Pour ma part, après les confidences que m’avait faites Dumè, au
cours des parloirs, je continue à croire que les pratiques de la
SDAT et de la 14ème section, c'est-à-dire les tortures
psychologiques infligées à Dumè sont la cause essentielle de la
défenestration. Ces pratiques sont connues des différents ministères
de tutelle, je persiste à dire que c’est tout l’appareil d’état
français qui est responsable et, cela,
en plus haut lieu. Les juridictions d’exception sont la négation
même d’un état démocratique.
L état français est responsable de l’absence de sécurité des
détenus, de l’absence d’éthique des établissements hospitaliers et
des errements de l’administration pénitentiaire qui va à l’encontre
des décisions du juge d’application des peines. Ce dernier avait
accordé des visites quotidiennes à la famille de Dumè.
4)
Il se murmure que le juge Thiel est sensible au sort de
Dumè....info ou intox?
Monsieur
Gilbert Thiel, mis en cause par le biais de mes conférences de
presse, à cause des propos inadmissibles qu’il tenait durant les
interrogatoires de Dumè Pasqualaggi a trouvé ce moyen pour se
dédouaner quelque peu vis-à-vis de l’opinion publique; nous savons
que la presse française hermétique à nos revendications laisse, par
contre, ses colonnes largement ouvertes à ce genre de fonctionnaire
de la raison d’état : l’article paru dans « Le Monde » est un écran
de fumée destiné à masquer les responsabilités des services du Juge
Thiel.
5)
Dès la création du comité de soutien, la LDH a soutenu votre
initiative. Avez vous également sensibilisé d'autres organismes de
défense des droits de l'homme au plan européen?
Je
tiens à remercier ici, l’action d’André Pacou et de la LDH : leurs
communiqués et leur présence parmi les nombreux manifestants du 29
juillet ont contribué à faire mieux connaître le côté inhumain de la
situation de Dumè. La réussite de ce rassemblement de soutien a
apporté du baume au cœur de Dumè et sa famille qui tiennent à
remercier chaleureusement chaque participant.

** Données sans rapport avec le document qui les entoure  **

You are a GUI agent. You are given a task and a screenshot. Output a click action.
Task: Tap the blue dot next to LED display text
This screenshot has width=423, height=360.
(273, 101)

Evidemment si ce traitement barbare devait perdurer, nous
envisageons de contacter d’autres organismes au niveau
international. La France a été souvent mise au ban de l’Europe sur
ce plan-là, cela n’a en rien modifié son comportement ; sur le plan
judiciaire, malheureusement, nous ne pouvons intervenir à ce niveau
qu’après avoir épuisé les recours de la justice française. Nous
savons que même le rapport européen de Monsieur Gil Roblès au sujet
des prisons françaises n’a pas fait évoluer les conditions
d’enfermement des prisonniers…A contrario, l’absence d’amnistie, en
connaissant les problèmes de surpopulation carcérale, ne fait
qu’ajouter à la pénibilité des conditions de détention de chaque
détenu.
6)
Peut-on envisager réellement une libération prochaine de Dumè?
La
famille et le comité de soutien de Dumè l’espèrent vivement. Madame
Rachida Dati a fait récemment adopter une loi qui crée un poste de
Contrôleur Général des prisons. En cela, elle ne fait que se
conformer aux directives européennes que la France a toujours refusé
d’appliquer. Mais nous voulons croire que c’est un signe fort de
rupture avec des pratiques contraires aux droits de l’homme ; même
si je reste sceptique quant aux prérogatives réelles que peut avoir
un homme mis en place par le pouvoir.
La suspension de la détention de Dumè conformément à la loi Kouchner
serait un geste concret de la volonté de paix de l’état français qui
appliquerait enfin ses propres lois. L’obtention du statut de
prisonniers politiques et le rapprochement de tous les détenus
corses, en faisant rentrer en priorité ceux qui ont été condamnés à
perpétuité et ceux qui purgent de longues peines, entrent dans ce
cadre-là. Aucune solution politique durable du problème corse ne
peut être envisagée sans la prise en compte de ces hommes qui ont
sacrifié leur liberté pour celle de leur nation.
Source photo :
U Ribombu, Unità Naziunale, Archives du site.